Task
Here we specify the FinAudio tasks, which are illustrated in below Figure.
ASR for short financial audio clip
Automatic Speech Recognition converts spoken language into text. Short audio clips from financial chatbot assistants or financial news often contain dense financial terms. This task evaluates AudioLLMs’ accuracy in transcribing financial audio clips, directly impacting applications such as financial voice assistants.
In this task, each input is represented as \((A, Q, R)\), where \(A\) is an audio clip, \(Q\) is the prompt instruction, and \(R\) is the reference transcript. The transcribed text \(T\) is generated as \(T = \textit{AudioLLM}(A, Q)\). The Word Error Rate (WER) is computed as \(\text{WER} = \frac{S + D + I}{N}\), where \(S\), \(D\), and \(I\) represent the number of substitutions, deletions, and insertions, respectively, and \(N\) is the total number of words in the reference (\(N = S + D + C\), with \(C\) indicating correct words). A lower WER indicates better ASR performance.
ASR for long financial audio recordings
Long audio recordings are common in finance, capturing events like quarterly earnings calls, mergers and acquisitions discussions, and central bank meetings. In this scenario, ASR task is thus used to transcribe lengthy financial audio, evaluating AudioLLMs’ capability to handle extended audio inputs. Challenges include long durations and complex financial terminology. This task assesses the models’ ability to consistently maintain transcription accuracy over long recordings, which is essential for comprehensive financial analysis.
To handle the varying window lengths and the inability of current AudioLLMs to process long audio files within a single window, we standardize audio inputs to 30-second segments, dividing each raw audio \(A\) into chunks \(\{a_1, a_2, \dots, a_n\}\). We transcribe each chunk \(a_i\) using AudioLLMs into \(t_i\), and concatenated the resulting transcriptions as \(T = [t_1; t_2; \dots; t_n]\). The transcription quality is then evaluated by computing the WER.

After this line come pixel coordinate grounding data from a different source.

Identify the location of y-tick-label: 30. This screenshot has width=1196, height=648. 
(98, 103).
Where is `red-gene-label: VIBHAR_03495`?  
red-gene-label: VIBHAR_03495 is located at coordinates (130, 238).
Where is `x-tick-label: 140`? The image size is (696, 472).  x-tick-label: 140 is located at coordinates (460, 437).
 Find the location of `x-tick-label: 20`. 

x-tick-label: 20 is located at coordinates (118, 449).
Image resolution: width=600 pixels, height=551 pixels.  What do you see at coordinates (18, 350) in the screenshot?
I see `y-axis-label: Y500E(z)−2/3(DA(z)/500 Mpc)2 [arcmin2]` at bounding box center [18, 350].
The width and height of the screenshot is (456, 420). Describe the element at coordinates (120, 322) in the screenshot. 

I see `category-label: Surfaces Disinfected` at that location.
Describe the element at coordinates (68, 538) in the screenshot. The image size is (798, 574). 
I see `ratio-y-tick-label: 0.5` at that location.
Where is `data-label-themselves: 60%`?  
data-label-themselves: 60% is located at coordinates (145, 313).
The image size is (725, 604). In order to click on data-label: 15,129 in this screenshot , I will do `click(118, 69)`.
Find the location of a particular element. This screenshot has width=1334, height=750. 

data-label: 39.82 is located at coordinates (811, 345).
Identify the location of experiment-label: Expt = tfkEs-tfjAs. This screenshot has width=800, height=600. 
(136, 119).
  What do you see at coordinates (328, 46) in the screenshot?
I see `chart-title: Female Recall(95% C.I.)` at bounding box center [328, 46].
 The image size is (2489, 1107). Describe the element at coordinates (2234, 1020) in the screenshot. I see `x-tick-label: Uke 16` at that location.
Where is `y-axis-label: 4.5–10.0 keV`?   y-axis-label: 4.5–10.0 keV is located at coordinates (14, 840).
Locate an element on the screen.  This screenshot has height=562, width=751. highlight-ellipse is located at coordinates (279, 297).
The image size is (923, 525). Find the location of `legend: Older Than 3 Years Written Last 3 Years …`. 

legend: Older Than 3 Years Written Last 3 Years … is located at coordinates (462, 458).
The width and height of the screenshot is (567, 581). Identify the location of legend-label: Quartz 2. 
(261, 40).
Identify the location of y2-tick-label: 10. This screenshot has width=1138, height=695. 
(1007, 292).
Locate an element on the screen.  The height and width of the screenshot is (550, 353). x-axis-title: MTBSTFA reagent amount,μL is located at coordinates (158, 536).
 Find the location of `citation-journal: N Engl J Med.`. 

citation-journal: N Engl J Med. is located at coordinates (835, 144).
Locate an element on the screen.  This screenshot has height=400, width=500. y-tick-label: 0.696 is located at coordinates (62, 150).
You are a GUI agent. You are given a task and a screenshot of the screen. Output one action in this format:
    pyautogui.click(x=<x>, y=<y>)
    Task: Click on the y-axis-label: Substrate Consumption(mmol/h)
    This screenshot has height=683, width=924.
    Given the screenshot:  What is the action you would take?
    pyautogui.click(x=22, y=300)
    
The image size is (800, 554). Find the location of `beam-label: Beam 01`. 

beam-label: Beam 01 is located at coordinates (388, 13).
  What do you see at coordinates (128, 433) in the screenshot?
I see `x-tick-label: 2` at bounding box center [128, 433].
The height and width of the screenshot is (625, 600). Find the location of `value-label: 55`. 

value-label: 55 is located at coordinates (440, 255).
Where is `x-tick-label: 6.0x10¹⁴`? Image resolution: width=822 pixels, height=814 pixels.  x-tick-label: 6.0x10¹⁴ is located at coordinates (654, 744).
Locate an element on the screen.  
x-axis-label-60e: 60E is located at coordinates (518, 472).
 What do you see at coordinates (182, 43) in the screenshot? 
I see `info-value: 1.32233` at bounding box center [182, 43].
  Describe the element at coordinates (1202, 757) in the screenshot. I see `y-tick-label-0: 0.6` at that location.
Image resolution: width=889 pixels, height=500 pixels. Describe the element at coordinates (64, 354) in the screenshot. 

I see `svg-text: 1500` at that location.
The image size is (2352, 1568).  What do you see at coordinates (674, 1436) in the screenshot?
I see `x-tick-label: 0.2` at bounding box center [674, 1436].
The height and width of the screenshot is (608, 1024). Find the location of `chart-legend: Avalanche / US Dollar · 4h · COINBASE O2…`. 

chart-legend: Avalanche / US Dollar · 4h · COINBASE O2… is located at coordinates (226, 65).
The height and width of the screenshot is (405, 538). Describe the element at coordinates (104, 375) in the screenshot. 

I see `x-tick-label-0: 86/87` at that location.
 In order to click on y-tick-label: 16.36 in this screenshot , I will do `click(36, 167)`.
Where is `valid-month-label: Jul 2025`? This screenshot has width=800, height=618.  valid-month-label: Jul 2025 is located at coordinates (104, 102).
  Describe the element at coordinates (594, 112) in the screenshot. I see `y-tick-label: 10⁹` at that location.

Financial audio summarization
This task measures the ability of AudioLLMs to accurately summarize long financial audio content, a scenario unique to financial applications. It evaluates models’ understanding of financial discussions, extraction of key points, and effectiveness in condensing lengthy audio into concise summaries. This capability is crucial for stakeholders needing quick insights from extensive financial dialogues, such as investor briefings or regulatory meetings.
AudioLLMs can process audio with a maximum length of 30 seconds. Therefore, AudioLLM cannot perform the summarization task independently, we developed a processing pipeline. Given input data represented as $(A, Q, L)$, where $A$ denotes the long audio recording, $Q$ the prompt instruction, and $L$ the reference summary, the pipeline first segments the long audio into smaller chunks (see Section~ref{long_asr}). Each chunk is transcribed by an AudioLLM into text segments $t_i$, which are combined into a complete transcription $T$. This transcription is then input into an LLM to generate the summary $S$. Summarization performance is evaluated using two widely adopted summarization evaluation metrics: Rouge-L~cite{lin2004rouge} and BertScore~cite{zhangbertscore}, computed between the generated summary ($S$) and the reference summary ($L$).